• Excerpted data:
#####

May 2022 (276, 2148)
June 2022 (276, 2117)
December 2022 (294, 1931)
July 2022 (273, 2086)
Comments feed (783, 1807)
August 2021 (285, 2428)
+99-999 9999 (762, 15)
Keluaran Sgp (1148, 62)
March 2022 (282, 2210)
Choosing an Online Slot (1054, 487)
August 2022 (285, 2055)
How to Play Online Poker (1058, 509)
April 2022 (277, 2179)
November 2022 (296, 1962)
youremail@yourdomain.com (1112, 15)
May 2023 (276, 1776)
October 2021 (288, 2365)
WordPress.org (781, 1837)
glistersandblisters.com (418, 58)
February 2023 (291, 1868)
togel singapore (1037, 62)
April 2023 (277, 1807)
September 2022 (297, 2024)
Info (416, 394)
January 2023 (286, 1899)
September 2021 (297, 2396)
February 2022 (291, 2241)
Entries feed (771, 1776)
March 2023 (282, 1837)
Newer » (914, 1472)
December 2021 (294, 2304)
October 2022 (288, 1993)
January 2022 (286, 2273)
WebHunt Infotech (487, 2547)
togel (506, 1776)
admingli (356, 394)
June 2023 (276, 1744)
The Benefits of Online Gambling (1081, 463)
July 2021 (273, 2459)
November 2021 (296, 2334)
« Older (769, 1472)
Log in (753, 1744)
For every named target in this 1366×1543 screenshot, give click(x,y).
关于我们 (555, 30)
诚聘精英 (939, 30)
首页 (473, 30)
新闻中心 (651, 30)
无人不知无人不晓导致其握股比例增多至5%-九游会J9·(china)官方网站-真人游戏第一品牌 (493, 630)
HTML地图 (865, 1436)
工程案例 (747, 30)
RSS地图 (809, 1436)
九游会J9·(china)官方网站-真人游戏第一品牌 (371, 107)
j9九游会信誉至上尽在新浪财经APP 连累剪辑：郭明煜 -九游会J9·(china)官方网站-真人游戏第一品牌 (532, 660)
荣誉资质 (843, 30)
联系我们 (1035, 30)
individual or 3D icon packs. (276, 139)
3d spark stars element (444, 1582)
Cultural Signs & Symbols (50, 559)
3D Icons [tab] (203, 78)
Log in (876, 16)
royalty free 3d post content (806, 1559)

#####

• Problem to solve:
Quote only the lines from the one containing "January 2022 (286, 2273)" through the final line of the records, with both ends included.

• Reply:
January 2022 (286, 2273)
WebHunt Infotech (487, 2547)
togel (506, 1776)
admingli (356, 394)
June 2023 (276, 1744)
The Benefits of Online Gambling (1081, 463)
July 2021 (273, 2459)
November 2021 (296, 2334)
« Older (769, 1472)
Log in (753, 1744)
For every named target in this 1366×1543 screenshot, give click(x,y).
关于我们 (555, 30)
诚聘精英 (939, 30)
首页 (473, 30)
新闻中心 (651, 30)
无人不知无人不晓导致其握股比例增多至5%-九游会J9·(china)官方网站-真人游戏第一品牌 (493, 630)
HTML地图 (865, 1436)
工程案例 (747, 30)
RSS地图 (809, 1436)
九游会J9·(china)官方网站-真人游戏第一品牌 (371, 107)
j9九游会信誉至上尽在新浪财经APP 连累剪辑：郭明煜 -九游会J9·(china)官方网站-真人游戏第一品牌 (532, 660)
荣誉资质 (843, 30)
联系我们 (1035, 30)
individual or 3D icon packs. (276, 139)
3d spark stars element (444, 1582)
Cultural Signs & Symbols (50, 559)
3D Icons [tab] (203, 78)
Log in (876, 16)
royalty free 3d post content (806, 1559)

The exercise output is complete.